Collection entries
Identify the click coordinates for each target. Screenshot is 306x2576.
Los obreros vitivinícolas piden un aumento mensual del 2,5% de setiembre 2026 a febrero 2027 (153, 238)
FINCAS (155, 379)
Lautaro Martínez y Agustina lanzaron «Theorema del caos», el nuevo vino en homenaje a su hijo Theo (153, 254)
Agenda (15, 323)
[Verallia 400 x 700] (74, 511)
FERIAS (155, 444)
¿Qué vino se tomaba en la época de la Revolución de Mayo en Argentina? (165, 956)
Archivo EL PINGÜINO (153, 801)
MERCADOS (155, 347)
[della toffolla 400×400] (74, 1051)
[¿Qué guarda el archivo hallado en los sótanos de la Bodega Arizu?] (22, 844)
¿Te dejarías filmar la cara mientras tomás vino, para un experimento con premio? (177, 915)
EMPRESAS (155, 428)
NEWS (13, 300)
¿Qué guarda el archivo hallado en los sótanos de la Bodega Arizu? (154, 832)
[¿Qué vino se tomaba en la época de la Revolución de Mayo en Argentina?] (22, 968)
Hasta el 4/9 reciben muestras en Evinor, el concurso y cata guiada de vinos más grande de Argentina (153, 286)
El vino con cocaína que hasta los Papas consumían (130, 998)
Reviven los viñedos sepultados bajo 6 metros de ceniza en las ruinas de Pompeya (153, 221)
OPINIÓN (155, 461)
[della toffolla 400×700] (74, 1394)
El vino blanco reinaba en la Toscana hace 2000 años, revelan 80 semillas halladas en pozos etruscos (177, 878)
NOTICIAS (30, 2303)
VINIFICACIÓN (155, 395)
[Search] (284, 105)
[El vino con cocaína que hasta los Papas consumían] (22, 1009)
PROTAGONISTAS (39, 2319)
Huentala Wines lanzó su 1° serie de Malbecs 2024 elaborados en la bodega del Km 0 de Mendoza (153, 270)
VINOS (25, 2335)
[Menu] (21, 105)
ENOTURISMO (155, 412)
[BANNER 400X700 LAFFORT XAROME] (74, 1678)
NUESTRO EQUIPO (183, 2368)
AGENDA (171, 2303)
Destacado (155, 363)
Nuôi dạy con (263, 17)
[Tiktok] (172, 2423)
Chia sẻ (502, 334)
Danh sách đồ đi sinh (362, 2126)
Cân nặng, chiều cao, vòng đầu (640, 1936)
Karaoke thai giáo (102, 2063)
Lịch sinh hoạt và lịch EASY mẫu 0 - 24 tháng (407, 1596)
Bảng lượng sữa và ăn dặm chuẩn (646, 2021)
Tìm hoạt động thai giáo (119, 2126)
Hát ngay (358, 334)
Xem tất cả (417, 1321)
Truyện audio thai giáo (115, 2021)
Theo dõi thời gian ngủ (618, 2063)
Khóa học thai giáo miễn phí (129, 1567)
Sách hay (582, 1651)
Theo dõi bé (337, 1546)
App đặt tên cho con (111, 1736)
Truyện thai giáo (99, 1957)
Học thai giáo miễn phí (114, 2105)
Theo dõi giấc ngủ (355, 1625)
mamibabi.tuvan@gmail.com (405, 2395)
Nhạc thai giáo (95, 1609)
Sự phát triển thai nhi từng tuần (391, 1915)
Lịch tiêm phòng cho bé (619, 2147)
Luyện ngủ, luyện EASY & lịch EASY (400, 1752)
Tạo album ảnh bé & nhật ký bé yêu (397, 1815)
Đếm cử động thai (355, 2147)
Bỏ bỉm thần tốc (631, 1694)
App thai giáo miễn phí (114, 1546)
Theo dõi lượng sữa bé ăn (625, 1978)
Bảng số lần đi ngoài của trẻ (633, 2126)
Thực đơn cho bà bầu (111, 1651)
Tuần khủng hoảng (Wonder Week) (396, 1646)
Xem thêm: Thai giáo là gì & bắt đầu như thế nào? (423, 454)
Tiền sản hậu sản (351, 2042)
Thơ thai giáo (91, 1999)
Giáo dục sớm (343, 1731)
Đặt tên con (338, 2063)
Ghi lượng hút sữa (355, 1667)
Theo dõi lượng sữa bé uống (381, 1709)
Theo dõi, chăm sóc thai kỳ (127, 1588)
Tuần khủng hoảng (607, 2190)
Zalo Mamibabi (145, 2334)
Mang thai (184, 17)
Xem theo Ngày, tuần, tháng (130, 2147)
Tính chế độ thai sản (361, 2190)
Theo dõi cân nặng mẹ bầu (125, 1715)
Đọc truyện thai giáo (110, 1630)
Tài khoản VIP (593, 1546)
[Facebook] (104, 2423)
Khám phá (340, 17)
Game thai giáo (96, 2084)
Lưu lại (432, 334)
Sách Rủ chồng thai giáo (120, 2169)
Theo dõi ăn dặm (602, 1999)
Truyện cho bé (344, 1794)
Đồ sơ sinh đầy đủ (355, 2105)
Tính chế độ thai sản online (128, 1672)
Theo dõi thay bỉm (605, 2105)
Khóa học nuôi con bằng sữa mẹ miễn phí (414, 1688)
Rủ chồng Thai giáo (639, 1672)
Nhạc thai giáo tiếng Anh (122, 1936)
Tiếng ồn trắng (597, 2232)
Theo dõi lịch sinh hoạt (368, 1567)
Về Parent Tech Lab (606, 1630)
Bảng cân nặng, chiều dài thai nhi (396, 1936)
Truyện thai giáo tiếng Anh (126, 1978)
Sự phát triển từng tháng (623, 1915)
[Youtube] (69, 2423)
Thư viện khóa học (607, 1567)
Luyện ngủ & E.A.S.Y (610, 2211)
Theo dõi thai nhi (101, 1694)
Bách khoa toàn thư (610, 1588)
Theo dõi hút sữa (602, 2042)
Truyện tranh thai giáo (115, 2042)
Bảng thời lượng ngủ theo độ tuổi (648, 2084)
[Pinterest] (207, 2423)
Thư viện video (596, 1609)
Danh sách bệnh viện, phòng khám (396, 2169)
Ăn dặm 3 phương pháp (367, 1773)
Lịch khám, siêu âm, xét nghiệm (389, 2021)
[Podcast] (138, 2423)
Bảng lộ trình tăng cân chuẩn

Your instructions: Your task is an exact transcription of every line above.

Expected answer:
Identify the click coordinates for each target. Screenshot is 306x2576.
Los obreros vitivinícolas piden un aumento mensual del 2,5% de setiembre 2026 a febrero 2027 (153, 238)
FINCAS (155, 379)
Lautaro Martínez y Agustina lanzaron «Theorema del caos», el nuevo vino en homenaje a su hijo Theo (153, 254)
Agenda (15, 323)
[Verallia 400 x 700] (74, 511)
FERIAS (155, 444)
¿Qué vino se tomaba en la época de la Revolución de Mayo en Argentina? (165, 956)
Archivo EL PINGÜINO (153, 801)
MERCADOS (155, 347)
[della toffolla 400×400] (74, 1051)
[¿Qué guarda el archivo hallado en los sótanos de la Bodega Arizu?] (22, 844)
¿Te dejarías filmar la cara mientras tomás vino, para un experimento con premio? (177, 915)
EMPRESAS (155, 428)
NEWS (13, 300)
¿Qué guarda el archivo hallado en los sótanos de la Bodega Arizu? (154, 832)
[¿Qué vino se tomaba en la época de la Revolución de Mayo en Argentina?] (22, 968)
Hasta el 4/9 reciben muestras en Evinor, el concurso y cata guiada de vinos más grande de Argentina (153, 286)
El vino con cocaína que hasta los Papas consumían (130, 998)
Reviven los viñedos sepultados bajo 6 metros de ceniza en las ruinas de Pompeya (153, 221)
OPINIÓN (155, 461)
[della toffolla 400×700] (74, 1394)
El vino blanco reinaba en la Toscana hace 2000 años, revelan 80 semillas halladas en pozos etruscos (177, 878)
NOTICIAS (30, 2303)
VINIFICACIÓN (155, 395)
[Search] (284, 105)
[El vino con cocaína que hasta los Papas consumían] (22, 1009)
PROTAGONISTAS (39, 2319)
Huentala Wines lanzó su 1° serie de Malbecs 2024 elaborados en la bodega del Km 0 de Mendoza (153, 270)
VINOS (25, 2335)
[Menu] (21, 105)
ENOTURISMO (155, 412)
[BANNER 400X700 LAFFORT XAROME] (74, 1678)
NUESTRO EQUIPO (183, 2368)
AGENDA (171, 2303)
Destacado (155, 363)
Nuôi dạy con (263, 17)
[Tiktok] (172, 2423)
Chia sẻ (502, 334)
Danh sách đồ đi sinh (362, 2126)
Cân nặng, chiều cao, vòng đầu (640, 1936)
Karaoke thai giáo (102, 2063)
Lịch sinh hoạt và lịch EASY mẫu 0 - 24 tháng (407, 1596)
Bảng lượng sữa và ăn dặm chuẩn (646, 2021)
Tìm hoạt động thai giáo (119, 2126)
Hát ngay (358, 334)
Xem tất cả (417, 1321)
Truyện audio thai giáo (115, 2021)
Theo dõi thời gian ngủ (618, 2063)
Khóa học thai giáo miễn phí (129, 1567)
Sách hay (582, 1651)
Theo dõi bé (337, 1546)
App đặt tên cho con (111, 1736)
Truyện thai giáo (99, 1957)
Học thai giáo miễn phí (114, 2105)
Theo dõi giấc ngủ (355, 1625)
mamibabi.tuvan@gmail.com (405, 2395)
Nhạc thai giáo (95, 1609)
Sự phát triển thai nhi từng tuần (391, 1915)
Lịch tiêm phòng cho bé (619, 2147)
Luyện ngủ, luyện EASY & lịch EASY (400, 1752)
Tạo album ảnh bé & nhật ký bé yêu (397, 1815)
Đếm cử động thai (355, 2147)
Bỏ bỉm thần tốc (631, 1694)
App thai giáo miễn phí (114, 1546)
Theo dõi lượng sữa bé ăn (625, 1978)
Bảng số lần đi ngoài của trẻ (633, 2126)
Thực đơn cho bà bầu (111, 1651)
Tuần khủng hoảng (Wonder Week) (396, 1646)
Xem thêm: Thai giáo là gì & bắt đầu như thế nào? (423, 454)
Tiền sản hậu sản (351, 2042)
Thơ thai giáo (91, 1999)
Giáo dục sớm (343, 1731)
Đặt tên con (338, 2063)
Ghi lượng hút sữa (355, 1667)
Theo dõi lượng sữa bé uống (381, 1709)
Theo dõi, chăm sóc thai kỳ (127, 1588)
Tuần khủng hoảng (607, 2190)
Zalo Mamibabi (145, 2334)
Mang thai (184, 17)
Xem theo Ngày, tuần, tháng (130, 2147)
Tính chế độ thai sản (361, 2190)
Theo dõi cân nặng mẹ bầu (125, 1715)
Đọc truyện thai giáo (110, 1630)
Tài khoản VIP (593, 1546)
[Facebook] (104, 2423)
Khám phá (340, 17)
Game thai giáo (96, 2084)
Lưu lại (432, 334)
Sách Rủ chồng thai giáo (120, 2169)
Theo dõi ăn dặm (602, 1999)
Truyện cho bé (344, 1794)
Đồ sơ sinh đầy đủ (355, 2105)
Tính chế độ thai sản online (128, 1672)
Theo dõi thay bỉm (605, 2105)
Khóa học nuôi con bằng sữa mẹ miễn phí (414, 1688)
Rủ chồng Thai giáo (639, 1672)
Nhạc thai giáo tiếng Anh (122, 1936)
Tiếng ồn trắng (597, 2232)
Theo dõi lịch sinh hoạt (368, 1567)
Về Parent Tech Lab (606, 1630)
Bảng cân nặng, chiều dài thai nhi (396, 1936)
Truyện thai giáo tiếng Anh (126, 1978)
Sự phát triển từng tháng (623, 1915)
[Youtube] (69, 2423)
Thư viện khóa học (607, 1567)
Luyện ngủ & E.A.S.Y (610, 2211)
Theo dõi thai nhi (101, 1694)
Bách khoa toàn thư (610, 1588)
Theo dõi hút sữa (602, 2042)
Truyện tranh thai giáo (115, 2042)
Bảng thời lượng ngủ theo độ tuổi (648, 2084)
[Pinterest] (207, 2423)
Thư viện video (596, 1609)
Danh sách bệnh viện, phòng khám (396, 2169)
Ăn dặm 3 phương pháp (367, 1773)
Lịch khám, siêu âm, xét nghiệm (389, 2021)
[Podcast] (138, 2423)
Bảng lộ trình tăng cân chuẩn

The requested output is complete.